Pada 14 Januari, kondisi Iskandar semakin memburuk. Pemberian cairan infus coba terus dilakukan, tetapi tetap tidak berhasil. Pada 16 Januari, sekitar pukul 01.00 Wita, napas Iskandar sangat berat dan suhu tubuhnya menurun ke angka 35,4 derajat celsius. Detak jantung dan napasnya terhenti 32 menit kemudian.
Saat Iskandar dalam kondisi terbius, tim medis sudah mengambil sampel darah. Hasil tes terhadap Iskandar menunjukkan penyakit malaria, Covid-19, dan hepatitis menunjukkan nonreaktif. Dari hasil pemeriksaan darah, ada infeksi penyakit di dalam tubuh Iskandar.
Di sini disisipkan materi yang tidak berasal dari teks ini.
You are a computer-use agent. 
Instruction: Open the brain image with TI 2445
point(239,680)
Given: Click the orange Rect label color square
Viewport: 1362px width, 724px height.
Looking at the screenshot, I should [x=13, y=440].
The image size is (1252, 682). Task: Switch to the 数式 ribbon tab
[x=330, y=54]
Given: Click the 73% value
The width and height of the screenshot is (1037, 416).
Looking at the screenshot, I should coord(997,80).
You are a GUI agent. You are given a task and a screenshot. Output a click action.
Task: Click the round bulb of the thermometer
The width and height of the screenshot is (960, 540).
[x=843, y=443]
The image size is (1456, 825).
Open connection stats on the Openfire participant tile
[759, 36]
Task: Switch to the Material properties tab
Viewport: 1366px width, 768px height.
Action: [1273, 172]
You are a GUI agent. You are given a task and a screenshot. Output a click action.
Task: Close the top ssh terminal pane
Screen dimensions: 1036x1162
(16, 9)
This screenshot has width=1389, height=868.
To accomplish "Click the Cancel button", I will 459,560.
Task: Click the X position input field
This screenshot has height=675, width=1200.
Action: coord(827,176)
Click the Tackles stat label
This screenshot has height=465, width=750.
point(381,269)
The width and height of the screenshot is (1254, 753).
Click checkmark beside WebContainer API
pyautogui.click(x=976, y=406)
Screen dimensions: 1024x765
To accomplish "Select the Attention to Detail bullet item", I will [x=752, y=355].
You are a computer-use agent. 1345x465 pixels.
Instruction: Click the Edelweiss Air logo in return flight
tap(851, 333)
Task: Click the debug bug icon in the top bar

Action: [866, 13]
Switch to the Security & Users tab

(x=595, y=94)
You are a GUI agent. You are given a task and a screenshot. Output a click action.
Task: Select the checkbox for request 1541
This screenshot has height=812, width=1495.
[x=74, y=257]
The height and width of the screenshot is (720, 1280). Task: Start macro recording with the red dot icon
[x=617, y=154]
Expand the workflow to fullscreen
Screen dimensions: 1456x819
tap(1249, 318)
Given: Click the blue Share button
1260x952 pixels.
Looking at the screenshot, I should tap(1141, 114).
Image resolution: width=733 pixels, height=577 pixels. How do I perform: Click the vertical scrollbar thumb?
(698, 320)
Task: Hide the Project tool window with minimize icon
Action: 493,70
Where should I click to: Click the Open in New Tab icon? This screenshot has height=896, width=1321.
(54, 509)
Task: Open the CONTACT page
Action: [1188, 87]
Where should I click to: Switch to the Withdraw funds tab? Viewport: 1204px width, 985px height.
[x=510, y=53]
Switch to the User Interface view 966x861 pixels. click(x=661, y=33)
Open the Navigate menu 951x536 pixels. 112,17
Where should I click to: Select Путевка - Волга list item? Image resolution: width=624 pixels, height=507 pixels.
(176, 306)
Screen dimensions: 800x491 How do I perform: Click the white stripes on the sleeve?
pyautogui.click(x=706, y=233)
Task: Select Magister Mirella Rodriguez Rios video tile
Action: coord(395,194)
Namun, jenis penyakitnya belum dapat dipastikan.
”Sore ini, tim medis independen melakukan nekropsi untuk memastikan penyebab kematian Iskandar,” ujar Kepala Balai Konservasi Sumber Daya Alam (BKSDA) Kaltim Sunandar Trigunajasa.
Nekropsi adalah pemeriksaan bangkai secara sistematis dengan maksud untuk menemukan penyebab kematian, mengonfirmasikan diagnosis, dan menyelidiki terapi yang gagal jika sebelumnya pernah diobati.
Baru dipulangkan
Iskandar adalah orangutan yang dipulangkan ke Kaltim untuk dikarantina di habitat aslinya pada Oktober 2019. Dia datang bersama Bento, orangutan berusia 19 tahun, yang sebelumnya dipelihara secara ilegal sejak berusia 5 tahun. Iskandar diselamatkan di Pelabuhan Bitung, Sulawesi Utara, Oktober 2004. Saat itu, sekelompok orang akan menyelundupkannya ke Filipina.
Setelah direhabilitasi dan dirawat di Sulut, binatang endemis Kalimantan itu dipindahkan ke Kelurahan Maridan, Kecamatan Sepaku, Kabupaten Penajam Paser Utara, Kaltim. Proses pemindahan itu dilakukan melalui kerja sama lintas sektor, yakni BKSDA Kalimantan Timur, BKSDA Sulawesi Utara, Yayasan ARSARI Djojohadikusumo, serta Yayasan Masarang yang mengelola Pusat Penyelamatan Satwa Tasikoki di Sulut.
Di Penajam Paser Utara, PSO ARSARI, orangutan disiapkan untuk hidup di sebuah pulau di Teluk Balikpapan. Mereka tak bisa dilepasliarkan karena sejak kecil sudah hidup bergantung pada manusia.
Direktur Jenderal Konservasi Sumber Daya Alam dan Ekosistem Kementerian Lingkungan Hidup dan Kehutanan Wiratno mengatakan, penelitian penyebab kematian satwa dilindungi, seperti orangutan, penting dilakukan. Hal itu bisa menjadi pelajaran untuk upaya melestarikan satwa endemik di Indonesia.
”Diagnosis penyakit orangutan perlu dicermati dengan teliti, apalagi di masa pandemi ini sehingga bisa menjadi pembelajaran bagi semua pihak dalam upaya pelestarian satwa liar Indonesia, khususnya orangutan,” katanya.